▶ Work request
From the entries below, return only the lines starting at the one that contains "Click the 8,300 monthly price" and ending at the one that contains "You are a computer-use agent. 1024x576", exactly as they stand.

Saved data entries:
-- Opening Marker --

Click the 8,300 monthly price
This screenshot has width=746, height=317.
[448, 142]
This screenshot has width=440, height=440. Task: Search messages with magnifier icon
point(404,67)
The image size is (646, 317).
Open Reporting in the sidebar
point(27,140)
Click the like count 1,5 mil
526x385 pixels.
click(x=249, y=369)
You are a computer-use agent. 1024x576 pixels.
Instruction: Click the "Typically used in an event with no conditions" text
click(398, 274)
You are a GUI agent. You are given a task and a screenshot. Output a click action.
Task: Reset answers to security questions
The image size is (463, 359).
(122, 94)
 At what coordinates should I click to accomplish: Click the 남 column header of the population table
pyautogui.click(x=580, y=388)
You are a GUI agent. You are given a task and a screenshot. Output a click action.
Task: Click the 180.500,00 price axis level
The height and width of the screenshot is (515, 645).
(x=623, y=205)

-- Closing Marker --
-- Opening Marker --

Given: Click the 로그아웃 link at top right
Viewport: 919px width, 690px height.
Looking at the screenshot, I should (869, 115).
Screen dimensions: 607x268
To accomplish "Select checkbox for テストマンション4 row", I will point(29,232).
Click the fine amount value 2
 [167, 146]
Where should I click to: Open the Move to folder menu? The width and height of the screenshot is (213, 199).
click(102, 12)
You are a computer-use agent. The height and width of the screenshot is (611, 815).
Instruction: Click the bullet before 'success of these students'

-- Closing Marker --
-- Opening Marker --

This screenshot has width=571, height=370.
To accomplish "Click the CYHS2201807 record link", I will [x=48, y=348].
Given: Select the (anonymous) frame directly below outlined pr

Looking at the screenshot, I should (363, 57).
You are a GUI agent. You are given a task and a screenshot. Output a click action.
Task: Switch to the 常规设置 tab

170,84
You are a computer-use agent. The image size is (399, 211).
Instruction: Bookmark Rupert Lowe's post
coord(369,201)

-- Closing Marker --

▶ Task solution
Click the 8,300 monthly price
This screenshot has width=746, height=317.
[448, 142]
This screenshot has width=440, height=440. Task: Search messages with magnifier icon
point(404,67)
The image size is (646, 317).
Open Reporting in the sidebar
point(27,140)
Click the like count 1,5 mil
526x385 pixels.
click(x=249, y=369)
You are a computer-use agent. 1024x576 pixels.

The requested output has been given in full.